A geringonça, na sua opinião, falha também na forma. A moção de estratégia geral “Democracia e liberdade: da Europa à nossa cidade”, aprovada por unanimidade no congresso, assinala o facto “inédito” na vida política portuguesa da convergência de toda a esquerda, mas considera que esta é ainda “limitada”. Ao PÚBLICO, Tavares especifica: “Já se quebraram alguns tabus, não vemos porque não serem quebrados outros. É uma convergência limitada, porque não é de Governo. Ficamos contentes com o que há e demos muito para que haja o que há, mas quem é progressista não se fica por aqui. O ideal é no futuro a convergência à esquerda ser equivalente no Governo e no Parlamento.”

Candidatos, precisam-se

O partido tenta reorganizar-se e pensa no desafio autárquico, mas não será fácil. Aberta a fase de candidaturas às primárias para as legislativas dos Açores de Outubro, para as necessárias 71 listas ainda só tem dois nomes, apesar de no arquipélago haver um “grupo dinamizador activo”, diz Paulo Muacho, do grupo de contacto do Livre, usando a imagem do David contra Golias para descrever os desafios do Livre numa região pouco aberta a novos movimentos.

Mas o Livre pensa já também nas autárquicas de 2017 e na inovação da eleição da gestão das áreas metropolitanas, onde vai desenvolver o que chama de “estratégia de geometria variável”. Ou seja, irá adaptar-se à política local de cada município, optando por ter candidaturas próprias, apoiar outros partidos ou movimentos de cidadãos ou então participar em coligações.

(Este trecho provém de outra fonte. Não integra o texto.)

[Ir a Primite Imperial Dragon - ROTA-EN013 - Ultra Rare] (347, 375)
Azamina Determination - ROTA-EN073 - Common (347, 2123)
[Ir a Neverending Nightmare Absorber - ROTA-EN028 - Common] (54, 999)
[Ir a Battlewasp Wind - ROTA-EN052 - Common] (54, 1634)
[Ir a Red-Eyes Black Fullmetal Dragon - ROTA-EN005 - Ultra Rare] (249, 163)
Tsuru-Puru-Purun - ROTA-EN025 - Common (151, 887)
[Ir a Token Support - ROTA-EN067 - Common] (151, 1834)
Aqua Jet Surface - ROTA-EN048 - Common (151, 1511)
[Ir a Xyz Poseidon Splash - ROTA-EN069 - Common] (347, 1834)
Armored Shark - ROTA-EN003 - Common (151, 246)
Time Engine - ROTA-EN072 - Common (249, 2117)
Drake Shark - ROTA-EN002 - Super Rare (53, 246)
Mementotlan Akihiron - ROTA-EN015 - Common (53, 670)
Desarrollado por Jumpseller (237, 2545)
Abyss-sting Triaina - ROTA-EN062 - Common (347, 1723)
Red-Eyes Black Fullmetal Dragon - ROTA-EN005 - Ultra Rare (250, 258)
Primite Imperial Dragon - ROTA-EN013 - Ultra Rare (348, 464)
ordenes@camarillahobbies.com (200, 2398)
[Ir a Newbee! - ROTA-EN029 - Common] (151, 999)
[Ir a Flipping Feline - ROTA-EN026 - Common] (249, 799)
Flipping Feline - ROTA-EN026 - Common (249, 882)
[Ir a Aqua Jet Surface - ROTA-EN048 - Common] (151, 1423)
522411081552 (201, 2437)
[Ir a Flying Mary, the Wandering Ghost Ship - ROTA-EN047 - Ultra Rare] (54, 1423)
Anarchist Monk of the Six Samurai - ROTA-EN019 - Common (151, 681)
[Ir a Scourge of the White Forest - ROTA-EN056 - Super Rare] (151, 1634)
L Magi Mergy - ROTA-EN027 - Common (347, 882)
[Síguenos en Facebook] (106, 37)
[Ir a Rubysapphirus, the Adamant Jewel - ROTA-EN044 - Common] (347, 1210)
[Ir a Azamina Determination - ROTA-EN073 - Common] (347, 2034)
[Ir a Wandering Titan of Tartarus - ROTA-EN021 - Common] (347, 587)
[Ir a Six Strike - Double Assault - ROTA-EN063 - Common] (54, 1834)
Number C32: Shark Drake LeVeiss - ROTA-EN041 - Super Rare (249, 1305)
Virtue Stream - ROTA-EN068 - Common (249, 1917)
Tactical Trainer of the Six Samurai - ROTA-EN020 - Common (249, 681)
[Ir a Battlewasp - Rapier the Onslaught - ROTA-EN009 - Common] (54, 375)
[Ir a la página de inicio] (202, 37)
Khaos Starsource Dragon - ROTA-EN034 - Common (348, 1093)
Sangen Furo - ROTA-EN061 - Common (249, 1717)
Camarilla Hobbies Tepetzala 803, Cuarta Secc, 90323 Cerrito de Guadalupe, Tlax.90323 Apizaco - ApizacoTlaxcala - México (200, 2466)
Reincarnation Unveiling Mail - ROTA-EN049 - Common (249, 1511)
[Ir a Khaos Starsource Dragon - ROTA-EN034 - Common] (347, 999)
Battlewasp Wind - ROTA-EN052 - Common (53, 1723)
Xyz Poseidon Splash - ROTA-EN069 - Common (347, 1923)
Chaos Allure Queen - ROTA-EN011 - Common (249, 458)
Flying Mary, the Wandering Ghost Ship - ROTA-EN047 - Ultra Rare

Mas sempre com a filosofia da convergência, promete Paulo Muacho, que admite também que o partido se concentre mais na eleições para as assembleias municipais e de freguesia, já que é mais fácil eleger um deputado que um vereador.

“Roubada” a bandeira da convergência à esquerda, o partido mantém outras em que vai apostar nos próximos tempos. A moção identifica, por exemplo, a legalização das drogas leves, o enquadramento legal da eutanásia, a regionalização, a fixação de um rendimento básico, a fixação de um rácio máximo de diferença salarial entre gestores e trabalhadores, a defesa do federalismo europeu, a rejeição dos paraísos fiscais. Para mostrar que, tal como afirma a moção, “continua a fazer falta ao sistema político e partidário português um partido de esquerda, libertário, cosmopolita e participativo”. O Livre tem actualmente perto de 500 filiados.